The NITRD Program consists of a collaboration of U.S. federal R&D agencies. It seeks to provide R&D foundations for assuring continued U.S. technological leadership in various high-tech areas, meet the needs of the federal government, and accelerate the development and deployment of these technologies.
Gotta Have That R&D
Research into cybersecurity is essential, W. Hord Tipton, executive director of the International Information Systems Security Consortium (ISC2) and formerly CIO of the Department of the Interior, told TechNewsWorld.
"To not define and continue research only widens the gap between us and the bad guys," Tipton said.
"It is high time we made these investments," Tim (T.K.) Keanini, chief technology officer at nCircle, told TechNewsWorld.
Call to Action
However, plans and statements of intent alone won't help get U.S. cybersecurity up to scratch.
"Good strategy is useless unless there's an accompanying plan for execution and people in place to enforce it," ISC2's Tipton pointed out.
"Loss of control, trusting outside your boundaries, and working as a unified team dedicated to solving a problem from A to Z seems to be asking too much of our government," Tipton added.
Keeping Feds' Heads in the Cloud
Also last week, the U.S. government launched a program that establishes policy for the protection of federal information in cloud services.

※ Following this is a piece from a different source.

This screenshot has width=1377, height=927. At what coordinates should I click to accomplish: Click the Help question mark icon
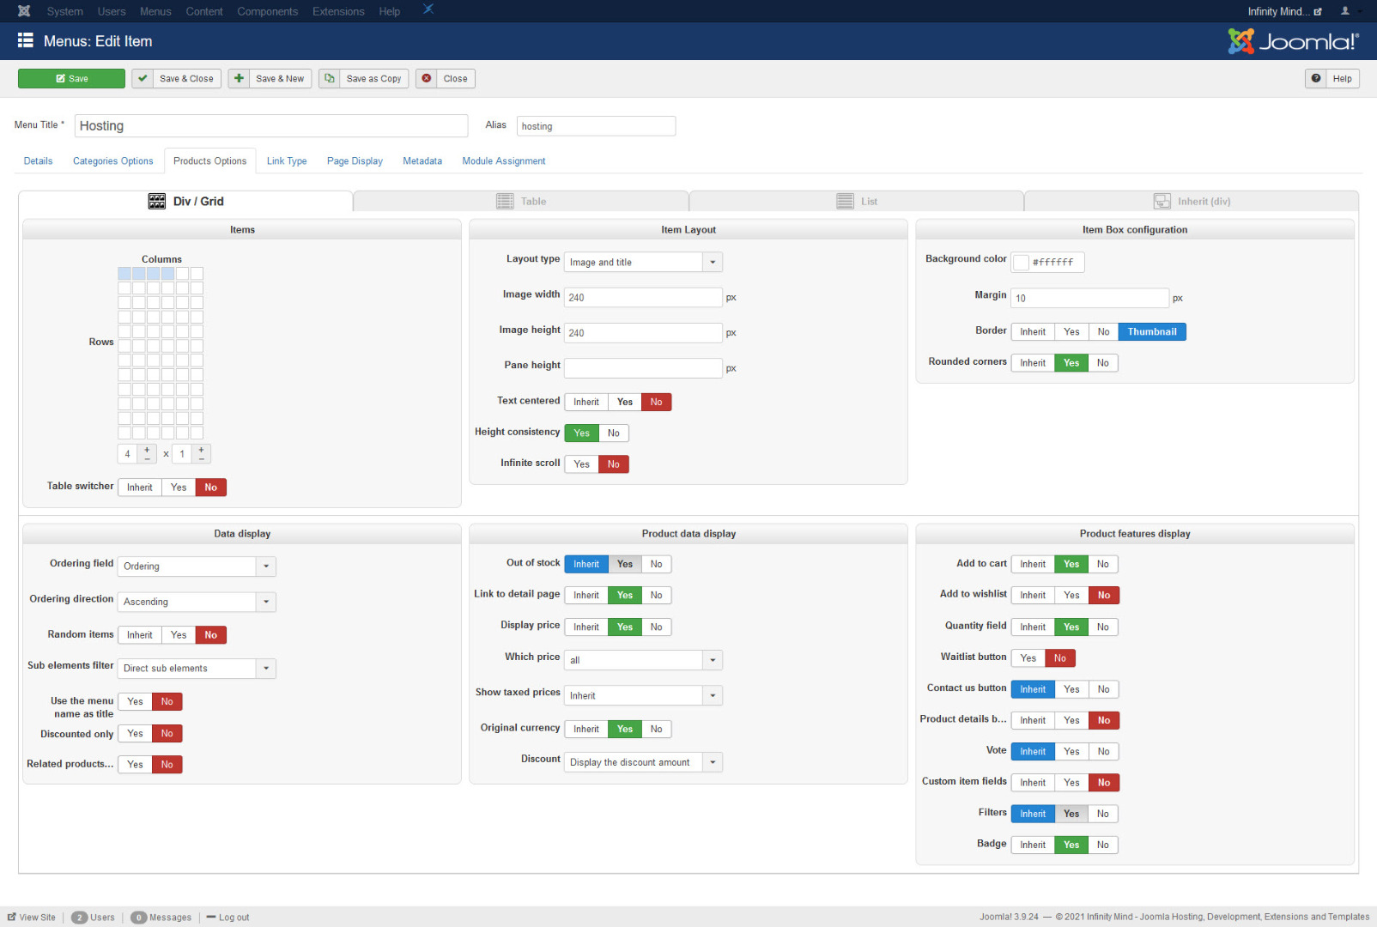(x=1316, y=79)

The Federal Risk and Authorization Management Program was outlined in a memo to CIOs in the federal government by Federal CIO Steven VanRoekel.
It was developed by the Obama administration working with various organizations, including the National Institute of Standards and Technology (NIST) and the U.S. Department of Defense (DoD).
DHS to Rule Cybersecurity Work?
This week, Rep. Dan Lungren is scheduled to table a discussion draft to amend the Homeland Security Act of 2002.
The draft essentially suggests giving the Department of Homeland Security (DHS) the leadership role in the United States' cybersecurity efforts.
How that might play out remains to be seen.
Working Out on Tuesday's Patches
Finally, Patch Tuesday is here, and enterprises should implement the patches Microsoft rolls out as soon as possible, Alex Horan, senior product manager at Core Security, told TechNewsWorld.
Among the issues addressed in this rollout are four remote code execution flaws in the Microsoft Office products. Code execution in Office could result in long-lived vulnerabilities because admins delay pushing out patches to users' machines for fear that this might impede the users' work.
"User complaints are much more manageable than the press [resulting from] a breach," Horan said, adding that enterprise IT typically takes "at least a month" to begin implementing patches because of "typical resource and time constraints."